Hull’s sales pitch was that its offshore turbines would be easily accessible - just 1.8 miles from land - and that the Greater Boston area’s heady pool of brainpower in universities and labs is accessible by boat or train.

Plus, “you’ve got a community that’s already proven it’s welcoming to turbines and alternative energy,’’ Cannon said. “There is pride in town, for a little town like us doing it on our own.’’

Hull’s turbines have won regional and national awards, including a Wind Power Pioneer Award from the US Department of Energy, which praised the town for its “outstanding leadership in advancing the use of wind power in a coastal community.’’ In fact, the far tip of the Hull peninsula is called Windmill Point, named for the Dutch-style windmill built there in the early 1800s to pump saltwater into vats where the salt was harvested.
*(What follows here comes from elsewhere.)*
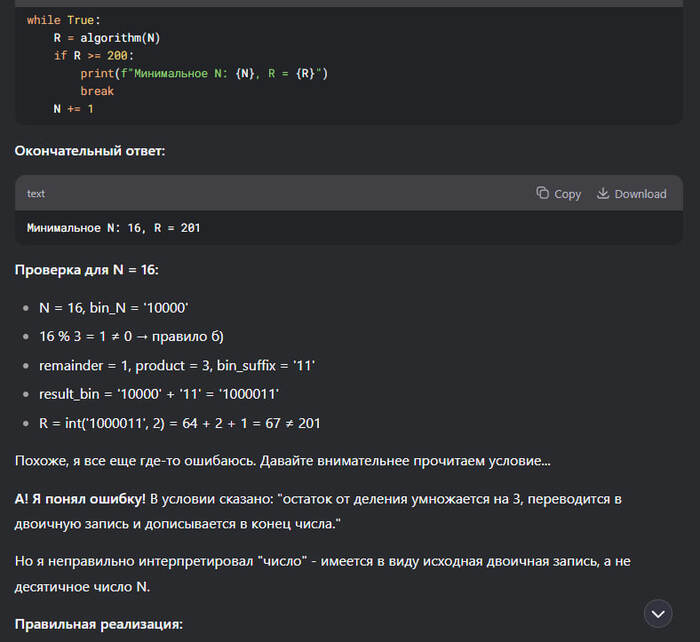Click the 'Правильная реализация:' heading
Viewport: 700px width, 642px height.
98,624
But town officials quickly realized they needed help getting in the door to make their case for becoming a research-and-development center, and they contacted Delahunt.

“Hopefully, having someone of his profile will help; he’s been around, he’s got a lot of contacts,’’ Cannon said.
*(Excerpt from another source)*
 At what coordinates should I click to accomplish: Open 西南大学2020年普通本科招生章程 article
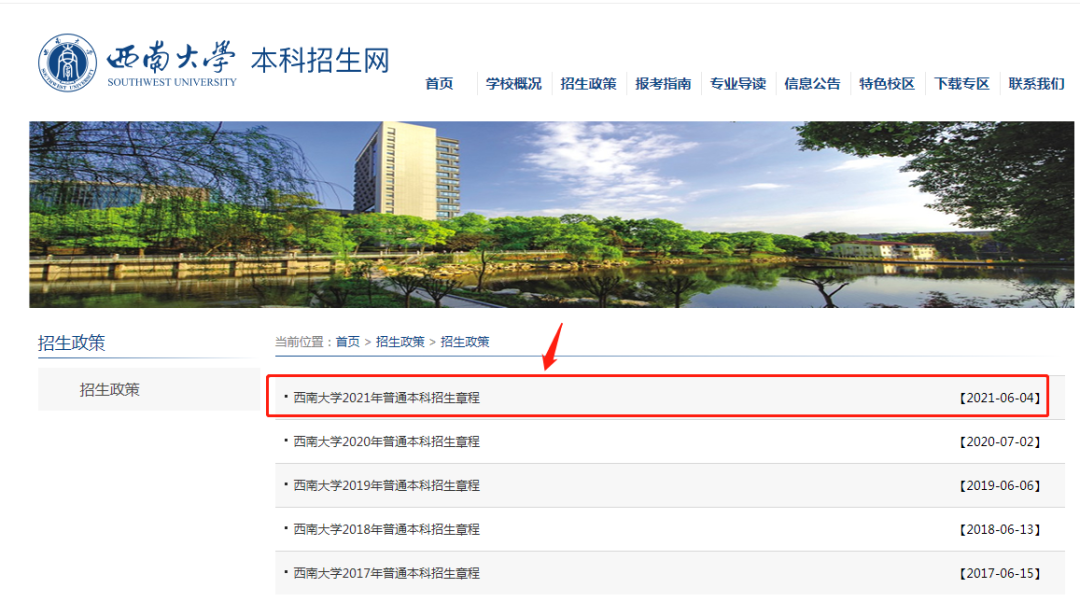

Delahunt, a former district attorney, left Congress in January 2011 after 14 years representing the 10th District, which includes much of the South Shore, Cape Cod, Martha’s Vineyard, and Nantucket. His new company, The Delahunt Group, has offices in Boston, Quincy, and Hyannis and describes itself as “a public policy and government affairs consulting firm.’’

Executive director Mark Forest, Delahunt’s chief of staff on Capitol Hill, said Delahunt had a strong interest in renewable energy and particularly energy generated by the ocean. Forest said Delahunt was very involved in helping the University of Massachusetts Dartmouth establish the Marine Renewable Energy Center in New Bedford, which is working on tidal energy.

A research institute focused on offshore wind would be a good complement to the UMass program, he said. Scientists from University of Massachusetts Amherst have worked with Hull on its past wind projects.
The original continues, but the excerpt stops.